The extra day must be added to every fourth calendar year in order to keep our Gregorian calendar synchronized with actual astronomical measures of the passage of time. According to the National Institute of Standards and Technology (NIST), the length of Earth's year as in the time it takes for the planet to complete one revolution around the sun is not a clean 365 days, but rather 365.2422. Adding an extra day to one-fourth of calendar years compensates for the buildup of partial days.
However, because the astronomical year isn't exactly 365.25 days long, but a hair shorter, the normal leap year schedule is a slight over-compensation. To scale back the full-day leaps and keep the calendar right on track, some century years (years with double zeroes at the end) are not leap years. The rule dictates that only century years which are divisible by 400, such as the year 2000, contain leap days. The numbers 1900, 1800 and 1700 aren't divisible by 400, and so those years were not leap years.

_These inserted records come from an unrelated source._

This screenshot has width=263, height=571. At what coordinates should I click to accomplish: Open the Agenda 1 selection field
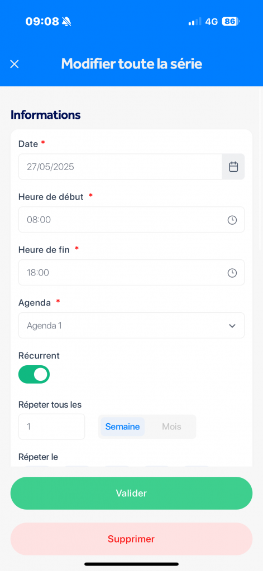131,326
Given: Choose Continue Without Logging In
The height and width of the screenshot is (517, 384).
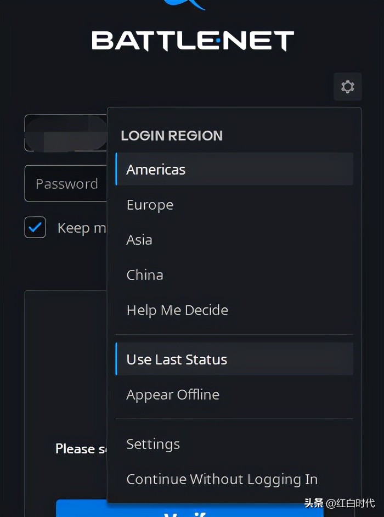Looking at the screenshot, I should click(x=222, y=479).
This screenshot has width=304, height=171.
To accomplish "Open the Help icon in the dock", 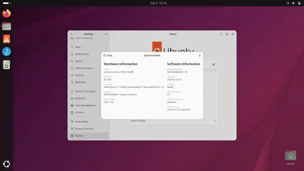I will [x=6, y=51].
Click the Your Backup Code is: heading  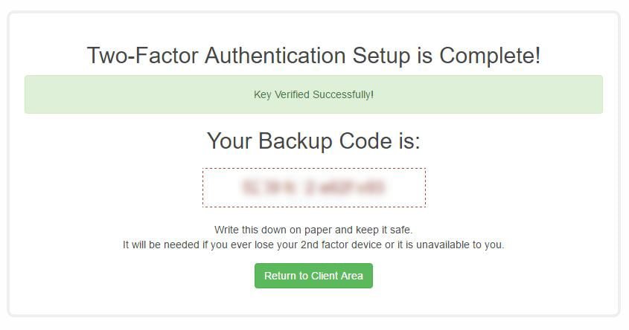(313, 141)
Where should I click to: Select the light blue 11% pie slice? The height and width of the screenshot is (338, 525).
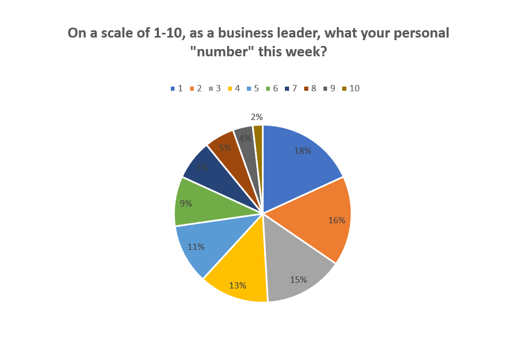(201, 245)
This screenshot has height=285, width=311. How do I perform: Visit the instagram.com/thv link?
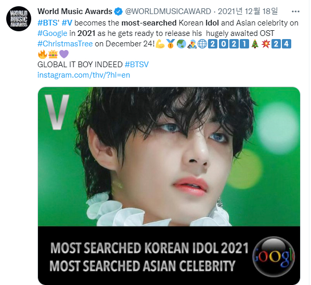[84, 75]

Altogether, the 400-year leap year cycle ensures that Earth is as close as possible to the same point in its orbit in consecutive calendar years. Any further errors that accumulate are corrected when needed through the addition of a leap second onto the last minute of either June or December. During leap seconds, the Coordinated Universal Time follows the sequence 23h 59m 59s - 23h 59m 60s - 00h 00m 00s.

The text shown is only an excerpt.